For the passed two weeks he’d notice things. Things like the aroma of
fresh cut flowers that lingered in the air of the grocery store. Or was he
thinking about what the flowers would smell like? The aroma, “You know babe, I
never bought you flowers.” He’s see the family of the hand man walking side by
side with the pretty woman, smiling. Nothing in the entire world mattered but
them.
“Don’t do this. You’re not ready for this. The way you speak, you’re
making up fantasies in your head. You’re making her into your higher power.”
He kept wondering painstakingly, “What’s wrong with me? Why can others
have someone to love. But I can’t?” At work, he noticed his peers with those
pictures on their desk. Pictures with the wife, or the girlfriend. Pictures of
great adventures. Pictures of family vacations with the dogs. He wanted a
trophy like that to show off.
‘God send me this’ prayers came before that one particular day. The
drive to work.
I was driving in
thick traffic. A dark 1990 Toyota Corolla sped up behind me on 55. I looked in
my rear view and it was you. The years have done well for you. Still had your
long brown hair with natural streaks of red. Then you zig zagged and I looked
again. What I thought was you was someone else. In that moment, I realized that
God had sent me a sign. I mean what are the chances of seeing that? When I got
back to work I was listening to the radio and that song came on. And I
remembered. We were on the bed. The bed that was supported by your great
grandmother’s bedframe. You were wearing that white nighty. You leaned your
head forward. We were touching foreheads and looking into each others eyes,
while Styx sang, “Come sail away. Come sail away with me.”

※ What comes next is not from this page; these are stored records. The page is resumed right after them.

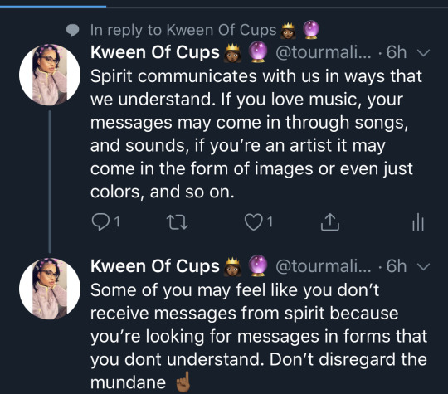Tap the reply bubble icon beside 'In reply to'
Screen dimensions: 448x394
[x=72, y=31]
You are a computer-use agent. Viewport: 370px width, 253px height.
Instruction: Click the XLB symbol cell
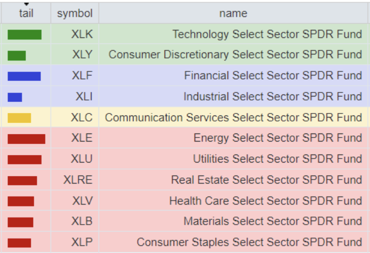point(82,222)
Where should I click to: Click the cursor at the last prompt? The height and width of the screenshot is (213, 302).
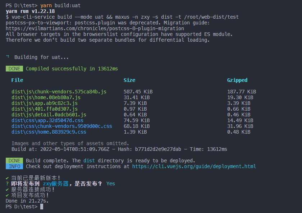pos(42,207)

He typed her name into the
facebook search. There were twenty results. One of the results was a
journalist, “Nope, Doesn’t look anything like you babe.” It took him hours,
until he narrowed down his search to five. “Please don’t do this,” he
remembered his sponsor’s warning.
The crusty old miserable guy whose
lived through everything doesn’t even give the chairman a chance to complete, “Does
anyone have anything to…” “Yea, I was driving into that car crash. Everyone
tried to tell me that I shouldn’t. I just had to find out for myself. I thought
I was the exception to the rule…” He then looked around him. He was just one of
them in a huge circle. After five more minutes of the Crusty Know It All, he
lit a kamel. He looked at his advisor, nodded, “Patronizing. Condescending son
of a #$%#,” he muttered to himself. “Yea, they told me to…” He already knew
what the next one was gonna say, “They told me to wait a year. Told me to buy a
plant. Then a fish. Then a cat.” “Well, you know the plant died, the fish died,
and the cat ran away!” Then he stood up and walked out of the meeting. He
didn’t want to hear it.
Well, babe. I
could’ve reached out to you on facebook. Yet, I knew it would be better to come
and see you.
He saw the pictures of cats on her
page. Saw the profile pic that just had to be her.
I said often.
Particularly in that poem. I was self-fish. ‘Stray.’Don’t lean on me or you’ll
fall. But if you do fall. Fall into my arms and I’ll carry you.
He thought about scratching the
poem out; then thought to keep it. Then he zoomed on some pictures of cats on
her facebook; and convinced himself that the cats looked just like the ones
that lived with them so long ago.
Well, I guess
that’s about all I have to tell you for now.
Then he looked at the picture of what he thought was her, leaned over
and kissed it.
He wrote most of the letters on
the new mahagony desk. Before that, he wrote on a television dinner tray.